2022-04-04 Differentiation

Last time

  • Nonlinear models

  • Computing derivatives

    • numeric

    • analytic by hand

Today

  • Project feedback

  • Computing derivatives in maintainable code

  • Forward and reverse

  • Algorithmic (automatic) differentiation

using LinearAlgebra
using Plots
default(linewidth=4, legendfontsize=12)

function vander(x, k=nothing)
    if isnothing(k)
        k = length(x)
    end
    m = length(x)
    V = ones(m, k)
    for j in 2:k
        V[:, j] = V[:, j-1] .* x
    end
    V
end

function vander_chebyshev(x, n=nothing)
    if isnothing(n)
        n = length(x) # Square by default
    end
    m = length(x)
    T = ones(m, n)
    if n > 1
        T[:, 2] = x
    end
    for k in 3:n
        #T[:, k] = x .* T[:, k-1]
        T[:, k] = 2 * x .* T[:,k-1] - T[:, k-2]
    end
    T
end

runge(x) = 1 / (1 + 10*x^2)
runge_noisy(x, sigma) = runge.(x) + randn(size(x)) * sigma

function grad_descent(loss, grad, c0; gamma=1e-3, tol=1e-5)
    """Minimize loss(c) via gradient descent with initial guess c0
    using learning rate gamma.  Declares convergence when gradient
    is less than tol or after 500 steps.
    """
    c = copy(c0)
    chist = [copy(c)]
    lhist = [loss(c)]
    for it in 1:500
        g = grad(c)
        c -= gamma * g
        push!(chist, copy(c))
        push!(lhist, loss(c))
        if norm(g) < tol
            break
        end
    end
    (c, hcat(chist...), lhist)
end
grad_descent (generic function with 1 method)

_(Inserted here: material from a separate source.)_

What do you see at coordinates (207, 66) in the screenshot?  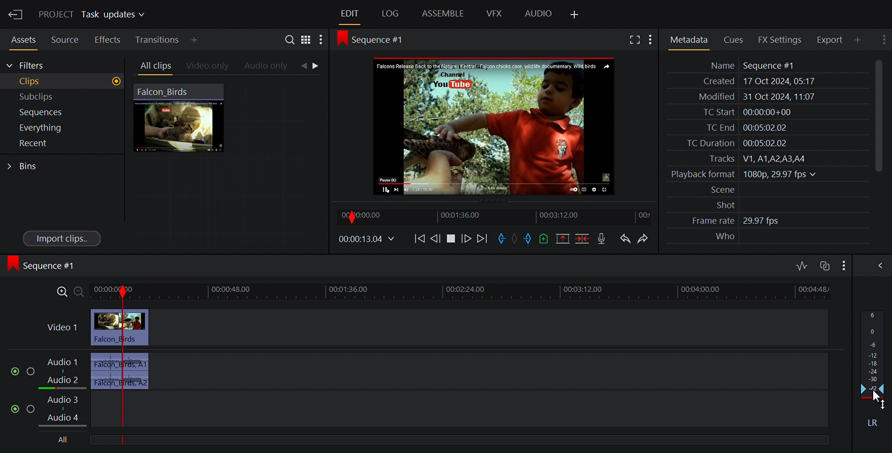 I see `Videos only` at bounding box center [207, 66].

Constructive project feedback/questions

  • You can start now: look at a few projects in #sharing on Zulip

Examples

  • Explain (in a sentence or two) something you learned:

It was neat to see how interpolation showed up in this graphics application, and how B-splines were used to have both sharp corners and smooth curves in the same representation.

  • Ask a question about the software, the underlying math, or about how people interact with or are affected by the software.

  • Give a suggestion for improving or extending the project, or a new perspective by which to understand its context.

Nonlinear models

Instead of the linear model

\[ f(x,c) = V(x) c = c_0 + c_1 \underbrace{x}_{T_1(x)} + c_2 T_2(x) + \dotsb \]
let’s consider a rational model with only three parameters
\[ f(x,c) = \frac{1}{c_1 + c_2 x + c_3 x^2} = (c_1 + c_2 x + c_3 x^2)^{-1} . \]
We’ll use the same loss function
\[ L(c; x,y) = \frac 1 2 \lVert f(x,c) - y \rVert^2 . \]

We will also need the gradient

\[ \nabla_c L(c; x,y) = \big( f(x,c) - y \big)^T \nabla_c f(x,c) \]
where

(26)\[\begin{align} \frac{\partial f(x,c)}{\partial c_1} &= -(c_1 + c_2 x + c_3 x^2)^{-2} = - f(x,c)^2 \\ \frac{\partial f(x,c)}{\partial c_2} &= -(c_1 + c_2 x + c_3 x^2)^{-2} x = - f(x,c)^2 x \\ \frac{\partial f(x,c)}{\partial c_3} &= -(c_1 + c_2 x + c_3 x^2)^{-2} x^2 = - f(x,c)^2 x^2 . \end{align}\]

Fitting a rational function

f(x, c) = 1 ./ (c[1] .+ c[2].*x + c[3].*x.^2)
function gradf(x, c)
    f2 = f(x, c).^2
    [-f2 -f2.*x -f2.*x.^2]
end
function loss(c)
    r = f(x, c) - y
    0.5 * r' * r
end
function gradient(c)
    r = f(x, c) - y
    vec(r' * gradf(x, c))
end
gradient (generic function with 1 method)
x = LinRange(-1, 1, 200)
y = runge_noisy(x, .5)
c, _, lhist = grad_descent(loss, gradient, [1., 0, 1.],
    gamma=1e-2)
@show c
plot(lhist, yscale=:log10)
c = [1.189773116107557, 0.37072648768485034, 6.165752708060916]
../_images/2022-04-04-differentiation_6_1.svg

Compare fits on noisy data

scatter(x, y)
V = vander_chebyshev(x, 7)
plot!(x -> runge(x), color=:black, label="Runge")
plot!(x, V * (V \ y), label="Chebyshev fit")
plot!(x -> f(x, c), label="Rational fit")
../_images/2022-04-04-differentiation_8_0.svg

How do we compute those derivatives as the model gets complicated?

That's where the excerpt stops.